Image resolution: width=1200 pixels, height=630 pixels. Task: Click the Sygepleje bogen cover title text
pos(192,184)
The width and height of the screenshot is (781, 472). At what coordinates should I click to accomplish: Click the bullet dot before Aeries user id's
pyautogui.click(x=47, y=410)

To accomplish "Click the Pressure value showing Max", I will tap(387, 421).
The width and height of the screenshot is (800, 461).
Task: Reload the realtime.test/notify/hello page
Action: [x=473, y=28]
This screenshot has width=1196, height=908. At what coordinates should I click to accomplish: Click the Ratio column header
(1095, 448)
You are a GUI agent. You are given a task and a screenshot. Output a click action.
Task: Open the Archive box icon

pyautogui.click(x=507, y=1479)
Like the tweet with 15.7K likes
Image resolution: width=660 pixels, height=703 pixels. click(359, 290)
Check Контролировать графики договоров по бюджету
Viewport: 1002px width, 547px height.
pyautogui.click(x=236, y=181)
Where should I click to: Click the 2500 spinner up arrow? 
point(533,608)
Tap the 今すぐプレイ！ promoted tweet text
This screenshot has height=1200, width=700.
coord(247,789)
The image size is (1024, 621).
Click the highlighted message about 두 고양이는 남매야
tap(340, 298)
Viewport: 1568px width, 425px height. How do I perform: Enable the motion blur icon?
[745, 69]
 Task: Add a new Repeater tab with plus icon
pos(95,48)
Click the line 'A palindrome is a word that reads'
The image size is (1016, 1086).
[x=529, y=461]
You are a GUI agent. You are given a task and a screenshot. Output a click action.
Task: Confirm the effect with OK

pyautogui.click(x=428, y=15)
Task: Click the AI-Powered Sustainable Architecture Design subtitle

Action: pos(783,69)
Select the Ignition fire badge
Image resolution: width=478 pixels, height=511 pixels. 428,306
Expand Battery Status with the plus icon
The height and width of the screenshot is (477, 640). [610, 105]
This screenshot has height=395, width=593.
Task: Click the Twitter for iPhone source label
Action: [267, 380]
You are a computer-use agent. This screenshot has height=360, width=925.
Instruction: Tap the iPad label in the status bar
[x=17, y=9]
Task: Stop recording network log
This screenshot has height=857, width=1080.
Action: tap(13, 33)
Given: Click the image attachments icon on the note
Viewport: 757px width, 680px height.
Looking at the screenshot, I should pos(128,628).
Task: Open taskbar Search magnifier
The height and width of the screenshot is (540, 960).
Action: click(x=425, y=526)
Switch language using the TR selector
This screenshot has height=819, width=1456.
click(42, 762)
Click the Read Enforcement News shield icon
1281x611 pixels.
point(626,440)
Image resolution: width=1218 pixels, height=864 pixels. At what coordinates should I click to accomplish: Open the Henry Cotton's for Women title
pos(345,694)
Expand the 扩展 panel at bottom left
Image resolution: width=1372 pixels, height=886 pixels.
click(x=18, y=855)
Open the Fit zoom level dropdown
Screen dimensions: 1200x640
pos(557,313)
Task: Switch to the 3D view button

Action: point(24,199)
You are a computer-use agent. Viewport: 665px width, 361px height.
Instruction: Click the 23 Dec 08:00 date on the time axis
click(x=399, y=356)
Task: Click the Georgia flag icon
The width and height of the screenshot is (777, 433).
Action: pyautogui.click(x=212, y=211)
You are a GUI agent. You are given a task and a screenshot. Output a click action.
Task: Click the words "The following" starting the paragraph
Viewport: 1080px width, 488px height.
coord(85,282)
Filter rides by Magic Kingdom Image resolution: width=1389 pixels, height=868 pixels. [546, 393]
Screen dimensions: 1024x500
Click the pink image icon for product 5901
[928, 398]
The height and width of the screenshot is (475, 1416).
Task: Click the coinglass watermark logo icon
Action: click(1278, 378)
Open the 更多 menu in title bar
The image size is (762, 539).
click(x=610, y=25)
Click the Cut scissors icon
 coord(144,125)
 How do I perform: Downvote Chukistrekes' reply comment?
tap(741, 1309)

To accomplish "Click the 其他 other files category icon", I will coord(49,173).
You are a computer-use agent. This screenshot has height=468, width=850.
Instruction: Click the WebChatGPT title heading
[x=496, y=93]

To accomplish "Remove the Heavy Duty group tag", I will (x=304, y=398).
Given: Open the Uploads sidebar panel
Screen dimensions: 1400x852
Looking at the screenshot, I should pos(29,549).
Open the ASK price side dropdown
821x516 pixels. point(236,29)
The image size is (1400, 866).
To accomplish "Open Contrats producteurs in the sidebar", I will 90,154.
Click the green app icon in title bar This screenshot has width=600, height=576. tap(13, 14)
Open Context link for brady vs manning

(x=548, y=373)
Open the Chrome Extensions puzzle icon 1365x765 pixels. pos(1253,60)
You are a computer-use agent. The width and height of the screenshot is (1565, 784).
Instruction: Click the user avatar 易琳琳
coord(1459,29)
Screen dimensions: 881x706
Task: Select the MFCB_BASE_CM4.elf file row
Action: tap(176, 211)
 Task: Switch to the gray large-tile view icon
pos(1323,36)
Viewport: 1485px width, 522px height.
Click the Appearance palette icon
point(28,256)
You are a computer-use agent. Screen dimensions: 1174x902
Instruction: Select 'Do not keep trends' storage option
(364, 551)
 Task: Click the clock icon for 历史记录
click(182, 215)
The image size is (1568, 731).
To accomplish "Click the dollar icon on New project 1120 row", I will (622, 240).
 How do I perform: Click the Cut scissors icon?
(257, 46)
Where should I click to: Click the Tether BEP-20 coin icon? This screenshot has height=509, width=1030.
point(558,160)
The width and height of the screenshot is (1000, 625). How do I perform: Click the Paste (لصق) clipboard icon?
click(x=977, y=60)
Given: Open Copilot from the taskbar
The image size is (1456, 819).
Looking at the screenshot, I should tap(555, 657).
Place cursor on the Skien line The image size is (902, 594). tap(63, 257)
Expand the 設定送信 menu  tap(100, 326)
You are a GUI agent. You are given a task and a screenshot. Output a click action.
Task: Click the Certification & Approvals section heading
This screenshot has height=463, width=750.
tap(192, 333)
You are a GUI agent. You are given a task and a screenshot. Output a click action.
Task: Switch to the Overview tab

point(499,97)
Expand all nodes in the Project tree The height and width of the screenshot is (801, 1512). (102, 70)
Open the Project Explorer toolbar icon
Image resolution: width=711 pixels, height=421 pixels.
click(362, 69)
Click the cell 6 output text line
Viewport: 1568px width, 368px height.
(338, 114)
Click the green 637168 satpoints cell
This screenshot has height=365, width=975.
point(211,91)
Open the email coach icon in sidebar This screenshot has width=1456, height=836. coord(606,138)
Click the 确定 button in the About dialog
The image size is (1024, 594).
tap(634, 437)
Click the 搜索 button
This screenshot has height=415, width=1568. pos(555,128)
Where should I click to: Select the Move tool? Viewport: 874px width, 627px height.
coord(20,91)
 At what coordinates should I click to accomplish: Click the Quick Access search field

* [The task] Report how many of the lines above contain the string "user", counting only matches with the same case, and give only the number.

* [Answer to the problem] 2